A América llegaron de madrugada. “Acantilados blancos iluminados por la luna”. Eso fue lo primero que vieron los europeos de nuestro continente. Desembarcaron al amanecer. Colón se arrodilló y dio gracias a Dios poniéndole San Salvador a la isla de las Bahamas a la que habían llegado. Pero la sorpresa vino cuando los habitantes de la isla, desnudos, pintados, en apariencia dóciles salieron a recibirlos deseosos de hacer intercambios con los exploradores. Colón no quedó satisfecho y siguió buscando su oro.
Colón viajó varias veces a América sin saber a dónde iba. Hasta su tercer viaje creía que estaba en las Indias, pero justamente en ese viaje se topó con el Orinoco y la gran masa de tierra de América del Sur, aunque realmente fue Américo Vespucio quien sugirió que se había llegado a un “Nuevo Mundo”. De allí el nombre de nuestro continente.
Colón nunca entendió la magnitud de su descubrimiento. El oro y la gloria eran su obsesión y no lo dejaron ver lo que un visionario como Vespucio si pudo apreciar. Tomó un tiempo para que la magnitud de lo descubierto fuera asumida por las potencias europeas y se desatara la conquista con toda la furia que ya conocemos.
Una conquista que arrasó, que amasó, pero que también forjó este continente que somos hoy en día. Ese proceso, esa parte de nuestra historia es también nuestra herencia. Una que nos cuesta a veces entender y aceptar. Somos producto del descubrimiento, de la aventura, pero también de un delirio de gloria y grandeza que salió de un sueño frente a un mapa imaginario.
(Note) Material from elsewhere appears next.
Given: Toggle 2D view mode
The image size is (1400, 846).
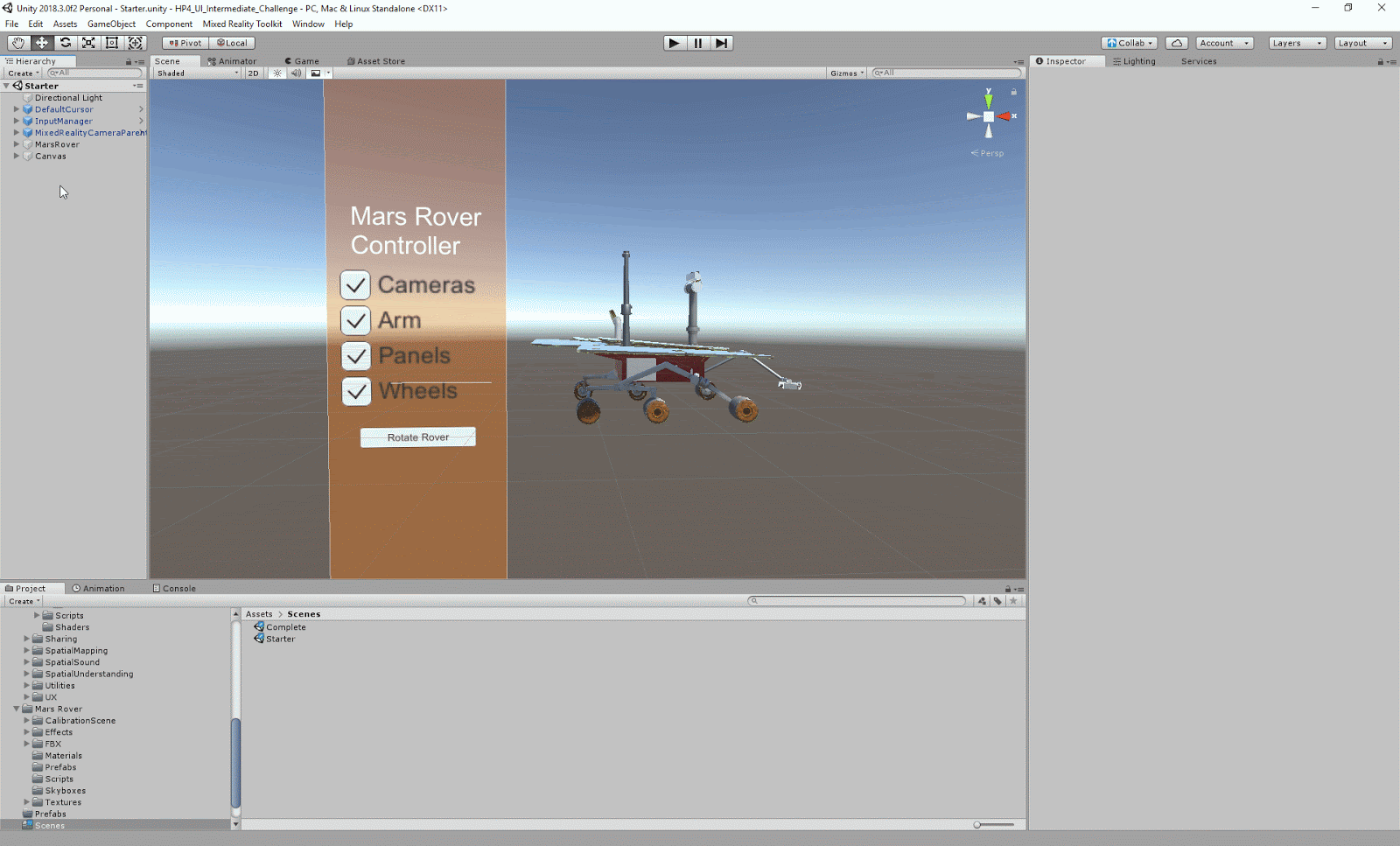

Somos un continente luchando por descubrirse a sí mismo, compartiendo un mismo drama que desde el Río Grande hasta Ushuaia nos deja con un sentido difuso de la identidad. Como si no fuésemos reales, ni siquiera posibles. En América cada país es un universo, pero con un destino compartido. Somos una amalgama entre la razón de Europa y la imaginación India. Fiebre de oro, ideas, fe inquebrantable, magia y maravilla. Tierra de visionarios, héroes, gigantes y pensadores. Tenemos pendiente escribir desde nuestra historia y vida una narrativa distinta para cambiar de una vez por todas lo que parece ser el inevitable destino trágico de nuestra historia.